Using a map book produced by the South Dakota Game, Fish and Parks Department, and also a detailed atlas of the area, we had identified the marsh as a state game production area, open to public hunting.

Yet the exact layout of what appeared to be a vast tangle of cattails, bulrushes and shallow water remained a mystery, shrouded still in the morning's half-light as it was. So we waited until the sun rose still higher before finding a watercraft launching site, and put the johnboat to float.

Wondrous as field hunting for ducks can be, particularly for mallards that descend upon land-based decoys in whirlwinds of cupped wings and outstretched feet, marsh hunting for the same birds is no less seductive.

"Take 'em."

A pair of gadwall were the first ducks over our decoys, and neither escaped, one somersaulting and landing to the left of our makeshift blind, the other arching in the opposite direction, its last flight.

There was no wind. And by rights this would not be a day for duck hunting. The sky was clear, and soon the warmth of the coming day would suggest an endless Indian summer.

Still, so many birds were on this marsh that in time a single or a pair or a small flock of them traded back and forth, waterfowl on the wing.

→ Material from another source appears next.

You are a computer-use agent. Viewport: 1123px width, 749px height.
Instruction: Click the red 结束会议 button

Some of these were fooled by our decoys. Others passed over us high and uncaring.

The boys and I each shot a couple before, at midmorning, the ducks mostly stopped flying.

• • •

Because South Dakota has so much water this year, as it did last year, ducks are scattered. Some, like those we found Thursday morning, laze on large marshes.

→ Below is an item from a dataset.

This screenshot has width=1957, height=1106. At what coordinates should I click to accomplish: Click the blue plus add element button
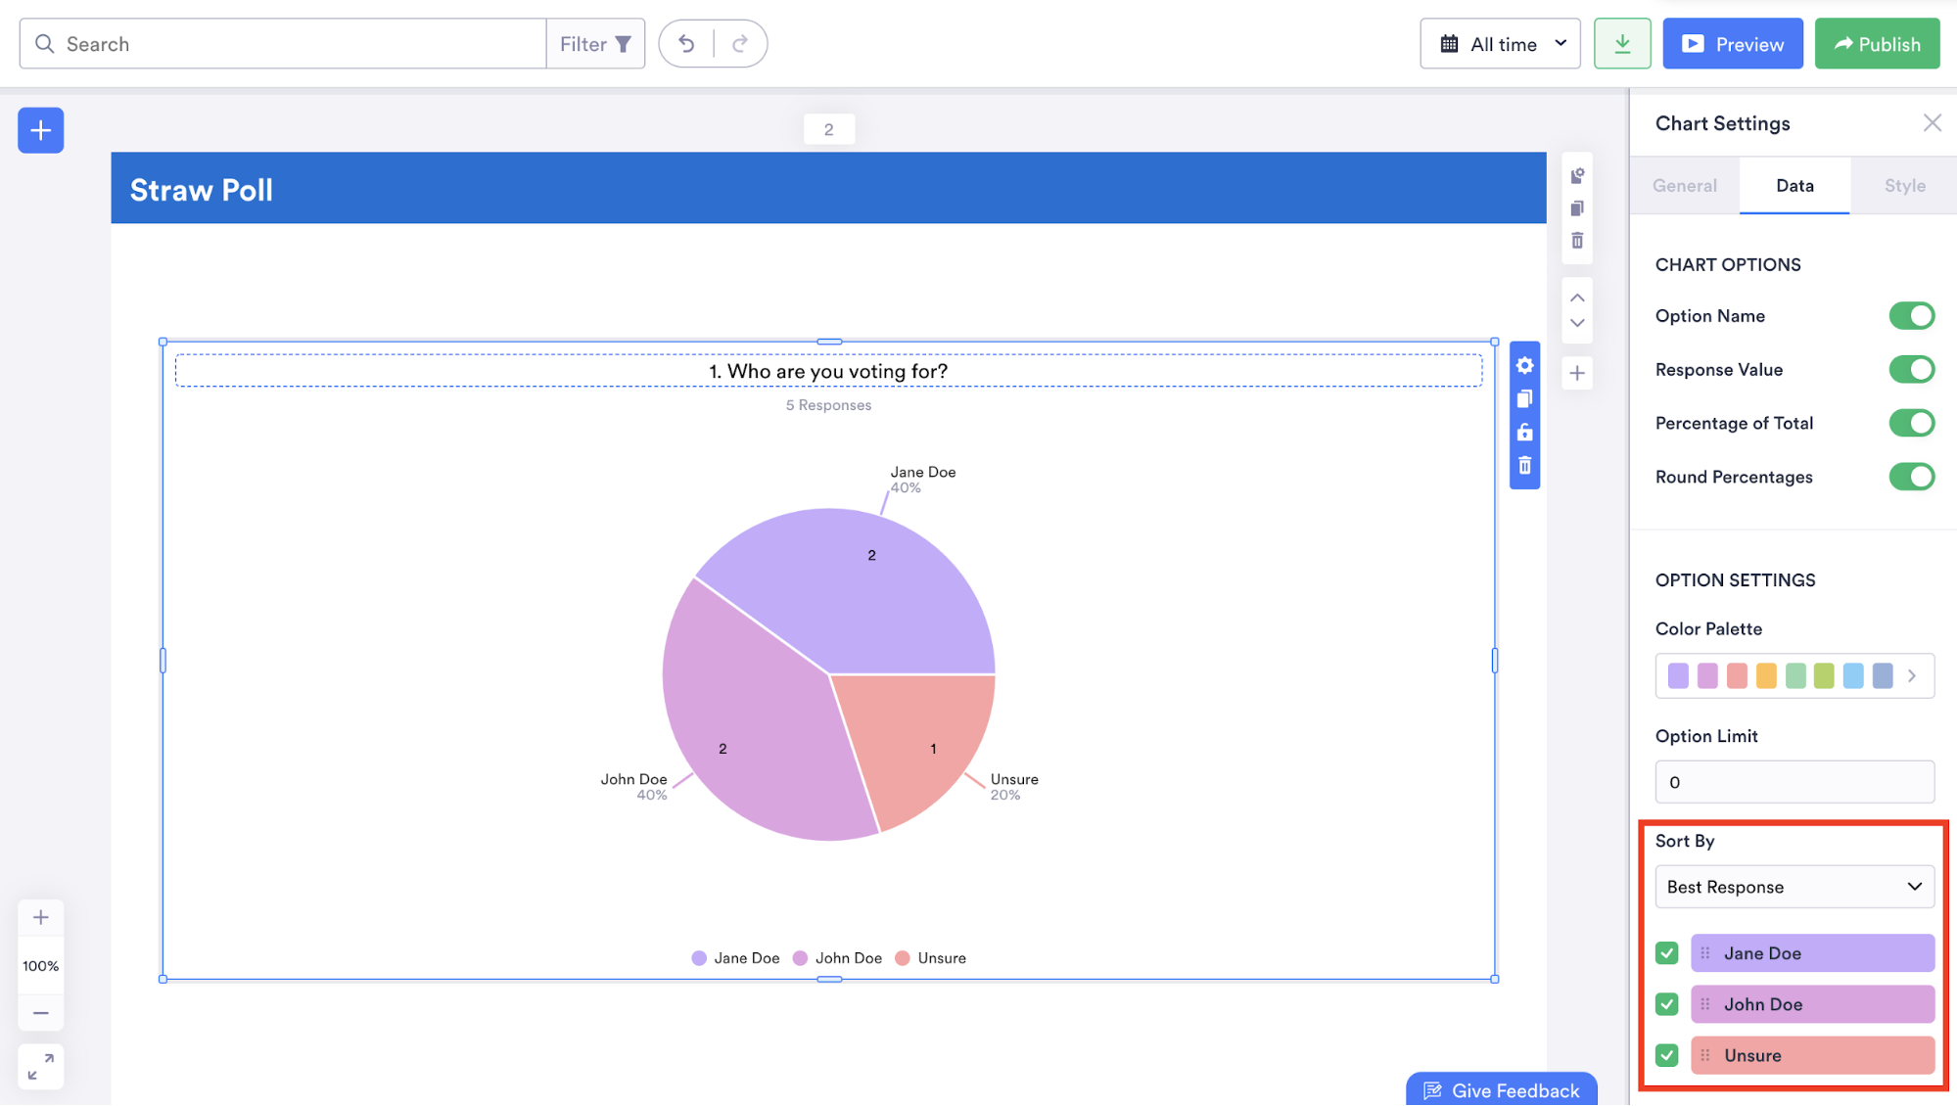[x=40, y=130]
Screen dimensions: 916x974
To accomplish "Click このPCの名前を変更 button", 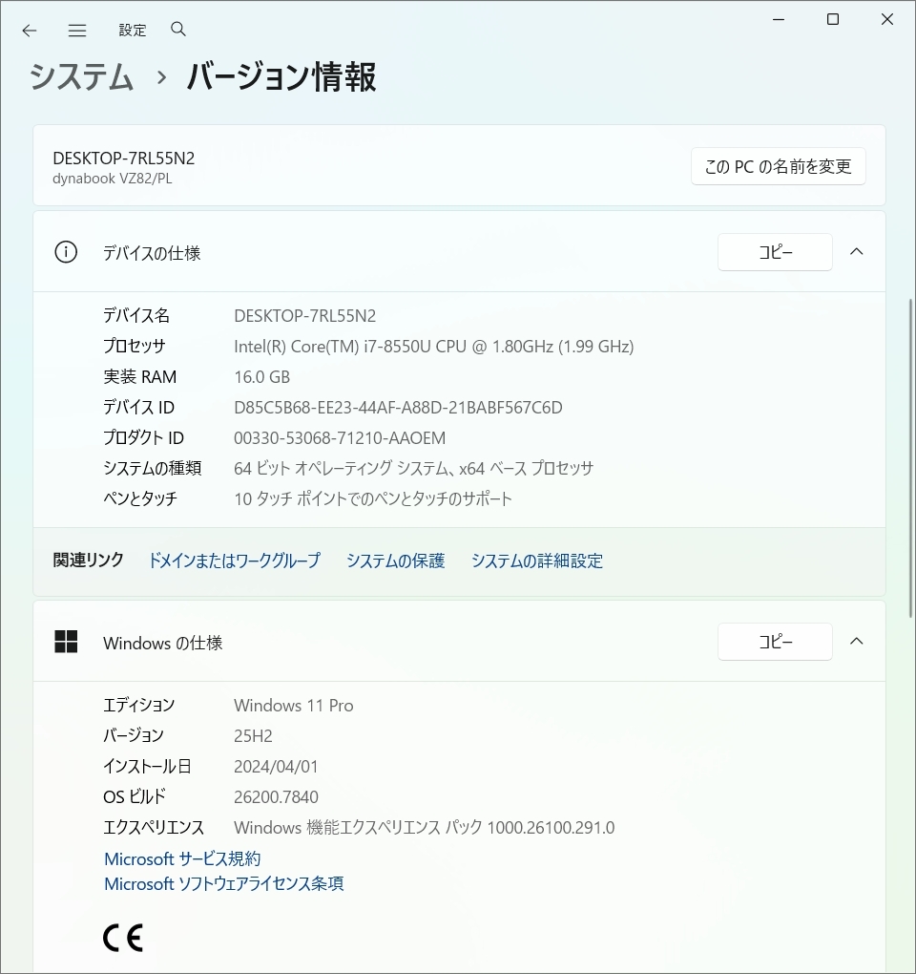I will [778, 165].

Others -- perhaps most others -- are gathered on private-land potholes hither and yon, available for the taking, perhaps, if you can get landowner permission to hunt.

That permission would be difficult to obtain if the quarry were pheasants. But so relatively few people hunt ducks in South Dakota (residents included) that landowner access for waterfowling is easier to come by.

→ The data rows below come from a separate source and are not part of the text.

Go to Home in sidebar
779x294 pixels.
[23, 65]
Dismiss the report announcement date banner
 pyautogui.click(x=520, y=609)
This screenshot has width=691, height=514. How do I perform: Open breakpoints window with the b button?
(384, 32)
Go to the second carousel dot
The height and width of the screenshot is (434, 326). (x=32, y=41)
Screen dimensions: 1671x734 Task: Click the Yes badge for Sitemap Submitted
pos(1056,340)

Or so we hoped as we watched a wetland of perhaps 10 acres through binoculars about 3 p.m. Thursday.

On it were maybe 500 gadwalls, pintails and green-winged teal, interspersed with a few mallards.

"Sure, go ahead," the man who owned the land said when I asked if the boys and I could hunt the wetland that evening.

This was a big property owner we spoke to, a friendly type whose thoughts on recreation were slanted more immediately toward a high school football game his son was playing that night.

The hike into the wetland was a chore, a distance of about a mile or so across corn and bean stubble, carrying all of our gear. You want to not be too old and try this, I thought, and recalled then I wasn't getting any younger. Decoy-bag straps bore into our shoulders, also there were the guns, the shells and, for me, the cameras.

"Look," Cole, the younger boy, said.

Hearing us approach, the birds -- far more numerous than we thought -- rose into the air in a thunderous flutter of wings. Most of these were big ducks, except for the teal, which darted low to the water, then higher and higher still, squadrons on missions.

So startling was the beauty of all this that if we never pulled a trigger the prairie and its rising moon and setting sun would have been excitement enough.

But the ducks came back, gadwalls mostly, and in this middle of nowhere the crack of our shotguns broke the still air.

We completed our daily limits of six birds apiece. Then for a good long while we watched as the marsh's full contingent of residents descended to roost for the night.

To the west, the South Dakota sky was a bruise of fiery coals, a palate of reds and oranges that in time succumbed to midnight blue, then black.

A dozen ducks heavier, we nonetheless light-stepped it to the truck, a good day well done.